| INTERFAITH activities have a limited effect on developing community cohesion, a two-year Government-funded study has shown. Researchers at Lancaster University investigated initiatives set up in the wake of racial unrest in the North-West in 2001. Interfaith activities were valuable, but engaged only a small minority, and were resisted by many from the Christian and Muslim communities, they found.
Interfaith activities should involve secular groups, say the report’s authors, Canon Dr Alan Billings, director of Lancaster’s Centre for Ethics and Religion, and Dr Andrew Holden. In towns with large ethnic minorities, regular contact between the groups contributes most to community cohesion, says the report. “The more that young adults have some sort of social interaction with those from other faith and ethnic communities, the more positive their attitudes towards them.”

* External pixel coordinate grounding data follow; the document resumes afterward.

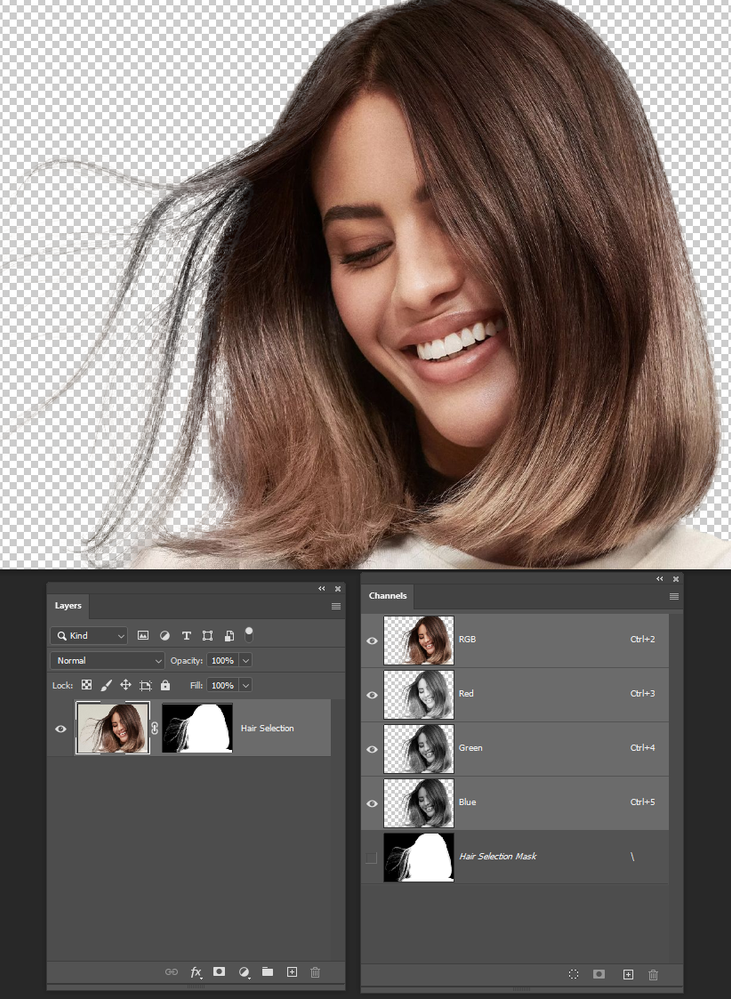The image size is (731, 999).
Task: Open the Kind filter dropdown
Action: [89, 636]
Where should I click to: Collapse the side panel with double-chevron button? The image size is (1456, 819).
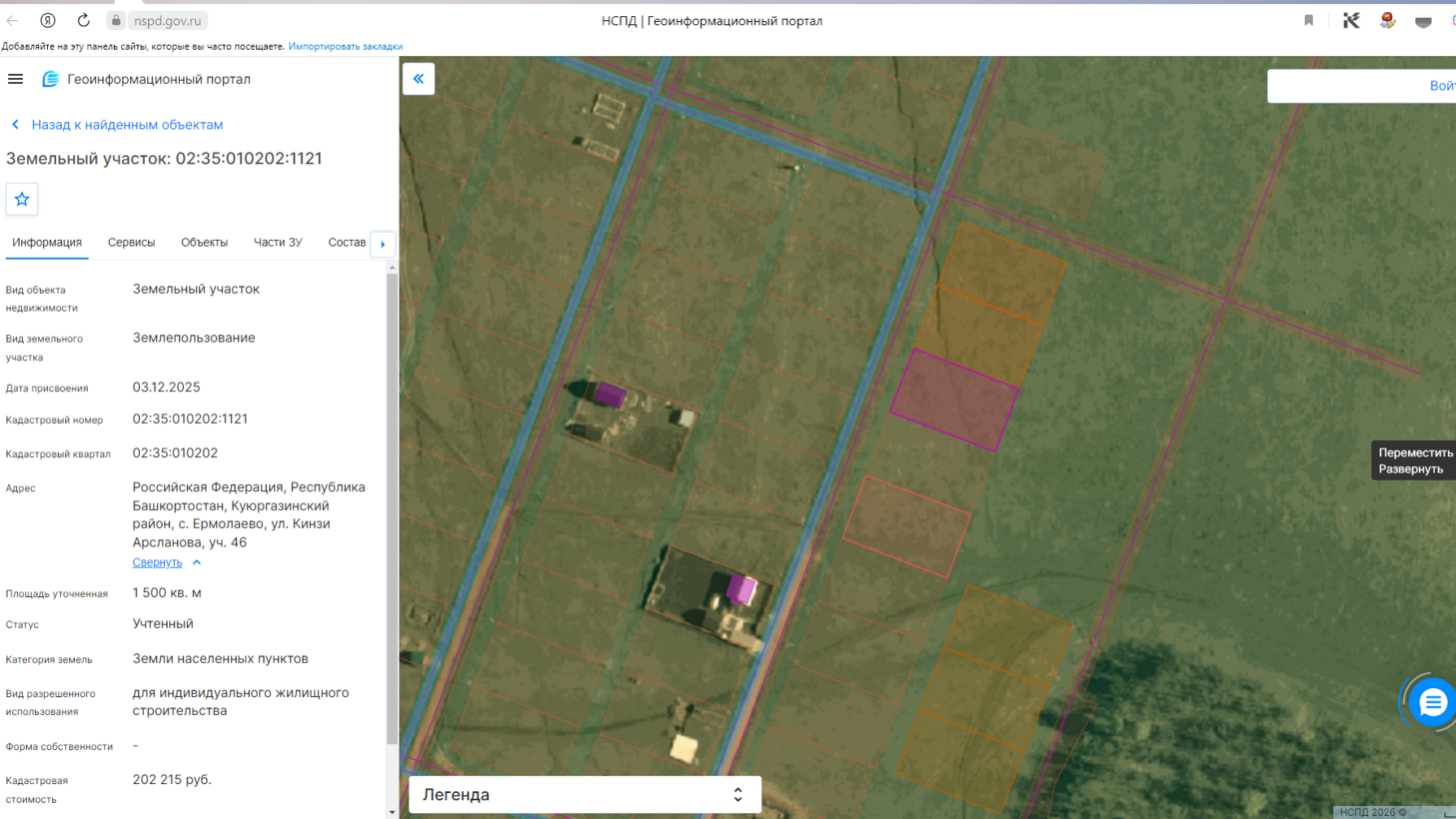419,79
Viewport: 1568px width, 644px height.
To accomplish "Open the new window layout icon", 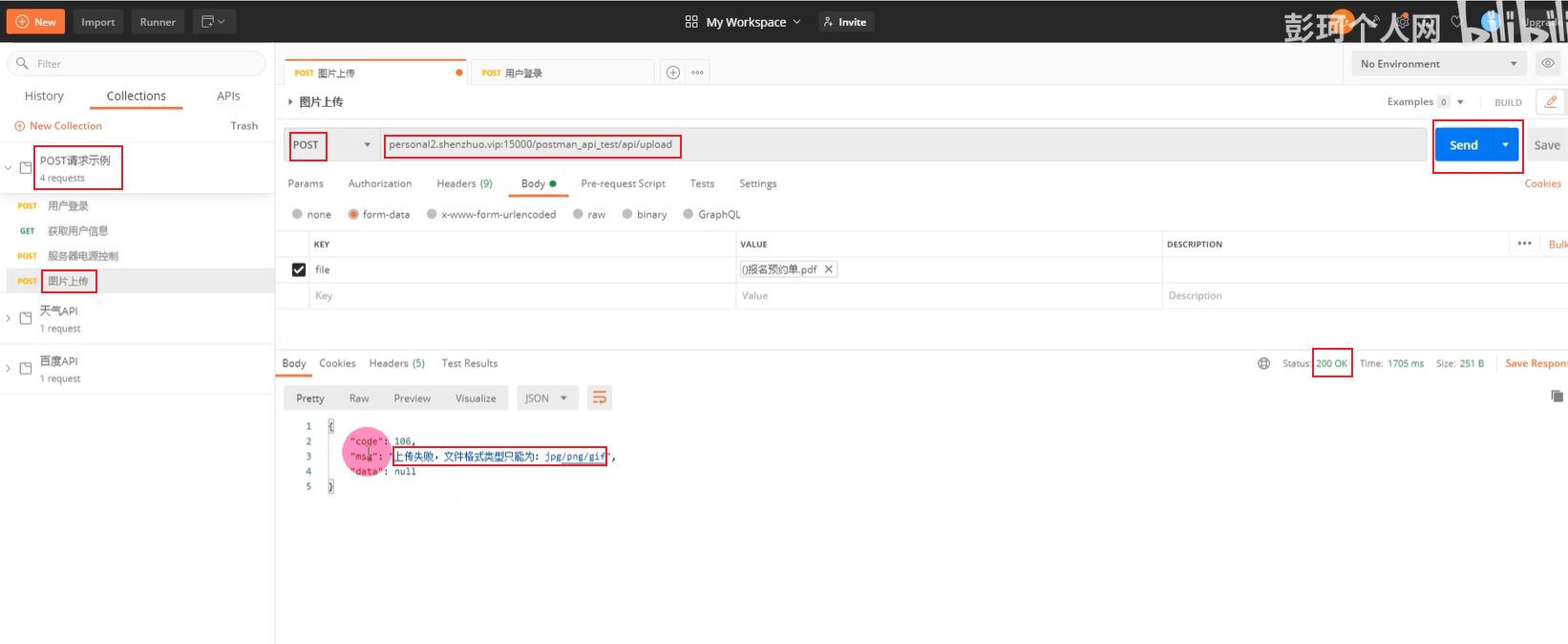I will click(214, 22).
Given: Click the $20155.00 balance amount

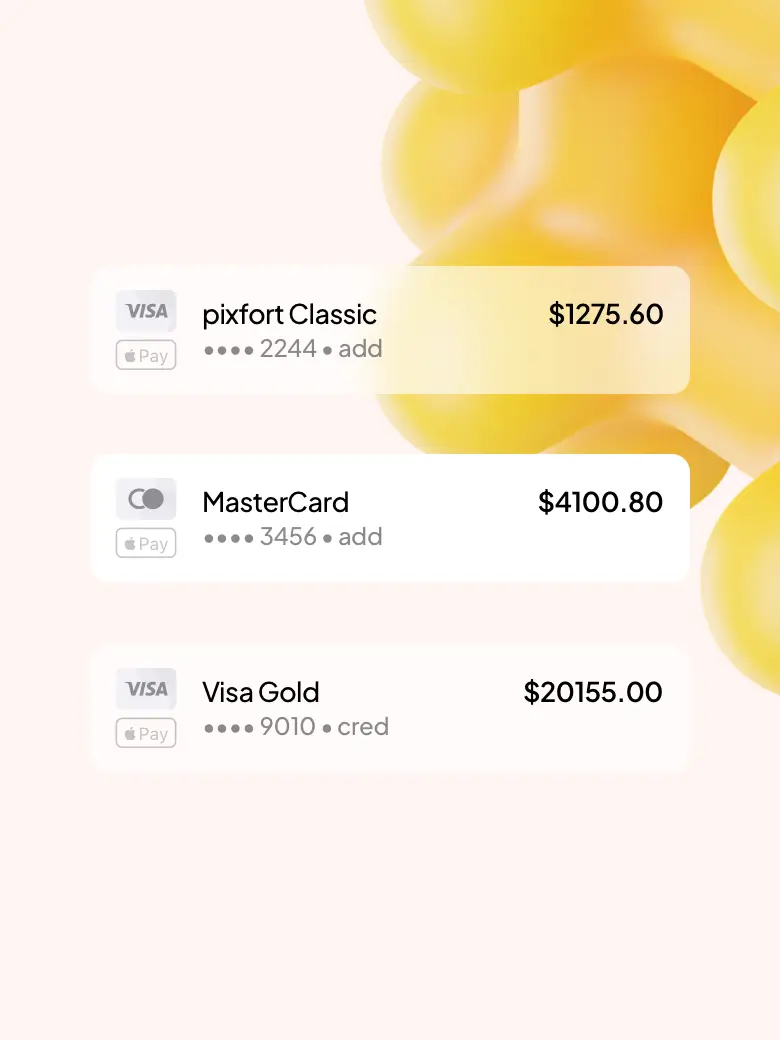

They investigated attitudes among pupils at three community schools: one ethnically mixed, one overwhelmingly Asian, and one serving a white housing estate. Attitudes to race at the first two were generally liberal, but “white racist” views were common at the third school, where nearly one third of pupils expressed the view that their race was superior to others.
Dr Billings found that these attitudes reflected the “smouldering resentments” of the parents, and that: “The all-white school was unable by itself to overcome the entrenched white extremism that mediated itself through the family, the peer group, and the enclave.” The “mixed school” should itself be seen as a form of interfaith activity in ameliorating illiberal attitudes among some young white people, while teaching young Muslim Asians how to deal with prejudice.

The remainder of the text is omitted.